The problem:
An identical copy of the data below is needed.

Extracted data:
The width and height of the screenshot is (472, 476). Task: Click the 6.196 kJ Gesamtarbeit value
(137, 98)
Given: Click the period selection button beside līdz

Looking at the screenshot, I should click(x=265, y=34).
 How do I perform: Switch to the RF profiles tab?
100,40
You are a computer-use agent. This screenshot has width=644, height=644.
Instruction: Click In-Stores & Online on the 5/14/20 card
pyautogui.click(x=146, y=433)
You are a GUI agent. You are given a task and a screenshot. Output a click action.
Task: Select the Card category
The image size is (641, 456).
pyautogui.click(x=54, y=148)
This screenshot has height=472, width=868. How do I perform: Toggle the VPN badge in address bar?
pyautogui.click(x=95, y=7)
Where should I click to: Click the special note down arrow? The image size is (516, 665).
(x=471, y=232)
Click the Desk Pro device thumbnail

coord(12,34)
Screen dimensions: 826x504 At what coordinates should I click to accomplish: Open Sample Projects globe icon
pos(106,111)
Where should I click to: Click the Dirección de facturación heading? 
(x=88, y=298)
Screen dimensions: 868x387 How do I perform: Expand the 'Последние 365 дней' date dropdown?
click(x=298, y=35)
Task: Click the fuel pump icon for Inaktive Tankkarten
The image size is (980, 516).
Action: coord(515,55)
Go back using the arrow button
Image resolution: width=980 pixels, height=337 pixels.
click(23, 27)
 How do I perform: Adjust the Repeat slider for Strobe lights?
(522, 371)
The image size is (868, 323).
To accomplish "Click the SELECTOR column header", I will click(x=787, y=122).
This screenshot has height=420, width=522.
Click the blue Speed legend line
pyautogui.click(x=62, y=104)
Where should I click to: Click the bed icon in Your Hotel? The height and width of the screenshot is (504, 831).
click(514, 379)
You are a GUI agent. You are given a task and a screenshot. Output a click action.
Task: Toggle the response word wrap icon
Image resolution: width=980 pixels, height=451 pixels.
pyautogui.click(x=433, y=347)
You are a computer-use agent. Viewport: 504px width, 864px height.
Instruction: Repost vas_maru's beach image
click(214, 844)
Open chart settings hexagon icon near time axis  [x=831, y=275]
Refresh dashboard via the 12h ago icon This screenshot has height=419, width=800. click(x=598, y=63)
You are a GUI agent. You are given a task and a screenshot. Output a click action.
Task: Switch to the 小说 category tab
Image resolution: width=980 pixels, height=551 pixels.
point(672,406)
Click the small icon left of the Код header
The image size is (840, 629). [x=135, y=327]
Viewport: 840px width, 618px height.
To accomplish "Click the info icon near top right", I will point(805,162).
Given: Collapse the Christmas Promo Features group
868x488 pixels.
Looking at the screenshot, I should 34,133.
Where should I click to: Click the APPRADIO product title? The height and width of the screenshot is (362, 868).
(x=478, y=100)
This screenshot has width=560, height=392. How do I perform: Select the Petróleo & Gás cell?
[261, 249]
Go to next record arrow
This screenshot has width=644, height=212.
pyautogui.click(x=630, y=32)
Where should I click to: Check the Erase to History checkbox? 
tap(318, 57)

Result:
The width and height of the screenshot is (472, 476). Task: Click the 6.196 kJ Gesamtarbeit value
(137, 98)
Given: Click the period selection button beside līdz

Looking at the screenshot, I should click(x=265, y=34).
 How do I perform: Switch to the RF profiles tab?
100,40
You are a computer-use agent. This screenshot has width=644, height=644.
Instruction: Click In-Stores & Online on the 5/14/20 card
pyautogui.click(x=146, y=433)
You are a GUI agent. You are given a task and a screenshot. Output a click action.
Task: Select the Card category
The image size is (641, 456).
pyautogui.click(x=54, y=148)
This screenshot has height=472, width=868. How do I perform: Toggle the VPN badge in address bar?
pyautogui.click(x=95, y=7)
Where should I click to: Click the special note down arrow? The image size is (516, 665).
(x=471, y=232)
Click the Desk Pro device thumbnail

coord(12,34)
Screen dimensions: 826x504 At what coordinates should I click to accomplish: Open Sample Projects globe icon
pos(106,111)
Where should I click to: Click the Dirección de facturación heading? 
(x=88, y=298)
Screen dimensions: 868x387 How do I perform: Expand the 'Последние 365 дней' date dropdown?
click(x=298, y=35)
Task: Click the fuel pump icon for Inaktive Tankkarten
The image size is (980, 516).
Action: coord(515,55)
Go back using the arrow button
Image resolution: width=980 pixels, height=337 pixels.
click(23, 27)
 How do I perform: Adjust the Repeat slider for Strobe lights?
(522, 371)
The image size is (868, 323).
To accomplish "Click the SELECTOR column header", I will click(x=787, y=122).
This screenshot has height=420, width=522.
Click the blue Speed legend line
pyautogui.click(x=62, y=104)
Where should I click to: Click the bed icon in Your Hotel? The height and width of the screenshot is (504, 831).
click(514, 379)
You are a GUI agent. You are given a task and a screenshot. Output a click action.
Task: Toggle the response word wrap icon
Image resolution: width=980 pixels, height=451 pixels.
pyautogui.click(x=433, y=347)
You are a computer-use agent. Viewport: 504px width, 864px height.
Instruction: Repost vas_maru's beach image
click(214, 844)
Open chart settings hexagon icon near time axis  [x=831, y=275]
Refresh dashboard via the 12h ago icon This screenshot has height=419, width=800. click(x=598, y=63)
You are a GUI agent. You are given a task and a screenshot. Output a click action.
Task: Switch to the 小说 category tab
Image resolution: width=980 pixels, height=551 pixels.
point(672,406)
Click the small icon left of the Код header
The image size is (840, 629). [x=135, y=327]
Viewport: 840px width, 618px height.
To accomplish "Click the info icon near top right", I will point(805,162).
Given: Collapse the Christmas Promo Features group
868x488 pixels.
Looking at the screenshot, I should 34,133.
Where should I click to: Click the APPRADIO product title? The height and width of the screenshot is (362, 868).
(x=478, y=100)
This screenshot has width=560, height=392. How do I perform: Select the Petróleo & Gás cell?
[261, 249]
Go to next record arrow
This screenshot has width=644, height=212.
pyautogui.click(x=630, y=32)
Where should I click to: Check the Erase to History checkbox? 
tap(318, 57)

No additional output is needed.